Authorization in ASP.NET Core is flexible and powerful.
You can secure your applications using multiple techniques based on roles, claims, attributes or even complex logic tied to the current resource.
Here are all the main types of authorization in ASP.NET Core.
🔑 1. Role-Based Authorization (RBAC)
Use this when your application has fixed roles like Admin, Manager or User.
[Authorize(Roles = "Admin")]
public IActionResult AdminOnly()
{
return View();
}
You define roles during authentication and check them declaratively with [Authorize].
✅ Simple to implement
❌ Hard to scale with complex permissions
🧾 2. Claim-Based Authorization
This works on user claims such as "Department", "Region", "SubscriptionLevel".
[Authorize(Policy = "HROnly")]
public IActionResult HRDashboard()
{
return View();
}
Policy is configured in Program.cs or Startup.cs:
builder.Services.AddAuthorization(options =>
{
options.AddPolicy("HROnly", policy =>
policy.RequireClaim("Department", "HR"));
});
✅ More flexible than roles
❌ Still limited for complex logic
⚙️ 3. Policy-Based Authorization
This is a broader system that includes roles, claims and custom requirements.
You can create policies using:
RequireRoleRequireClaimRequireAssertionCustom
IAuthorizationRequirementandAuthorizationHandler
options.AddPolicy("Over18", policy =>
policy.RequireAssertion(context =>
context.User.HasClaim(c =>
c.Type == "Age" && int.Parse(c.Value) >= 18)));
✅ Centralized and composable
❌ Slightly more complex setup
🧩 4. Resource-Based Authorization
Use this when access depends on a specific object or instance.
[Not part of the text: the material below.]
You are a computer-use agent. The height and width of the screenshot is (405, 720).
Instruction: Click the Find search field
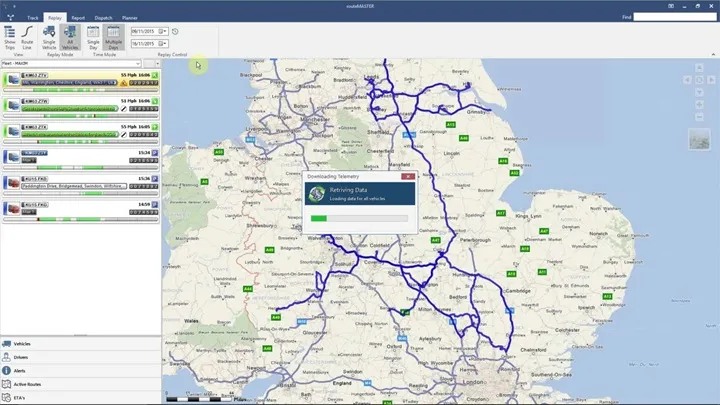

public class DocumentAuthorizationHandler : AuthorizationHandler<OperationAuthorizationRequirement, Document>
{
protected override Task HandleRequirementAsync(AuthorizationHandlerContext context,
OperationAuthorizationRequirement requirement, Document resource)
{
if (resource.OwnerId == context.User.Identity.Name)
{
context.Succeed(requirement);
}
return Task.CompletedTask;
}
}
Then use in controller:
var authResult = await _authorizationService.AuthorizeAsync(User, document, "EditPolicy");
✅ Good for per-resource access
❌ Requires custom handlers and service injection
🧬 5. Attribute-Based Access Control (ABAC)
ABAC is not a built-in feature but can be implemented using policies and custom handlers.
You evaluate access based on user attributes, resource attributes and context attributes.
Example logic:
User.Age >= Resource.MinimumAge
User.Country == Resource.AvailableInCountry
Request.Time between 9AM and 5PM
This often overlaps with resource-based authorization but with more dynamic inputs.
✅ Most flexible
❌ Most complex to manage
🧠 Summary Table
Type | Use Case | Flexibility | Complexity |
|---|---|---|---|
Role-Based (RBAC) | Simple role access like Admin | Low | Low |
Claim-Based | Checks user properties | Medium | Low |
Policy-Based | Composable roles and claims | High | Medium |
Resource-Based | Object-specific authorization | High | High |
Attribute-Based | Attribute and context-driven logic | Very High | Very High |
🧭 Choose Wisely
Start with Role-Based or Claim-Based if your needs are simple.
Move to Policy-Based or Resource-Based when logic becomes more complex.
Use ABAC when access depends on multiple attributes across user and resource context.
Authorization is not just about blocking access.
It is about designing secure and flexible boundaries that grow with your app.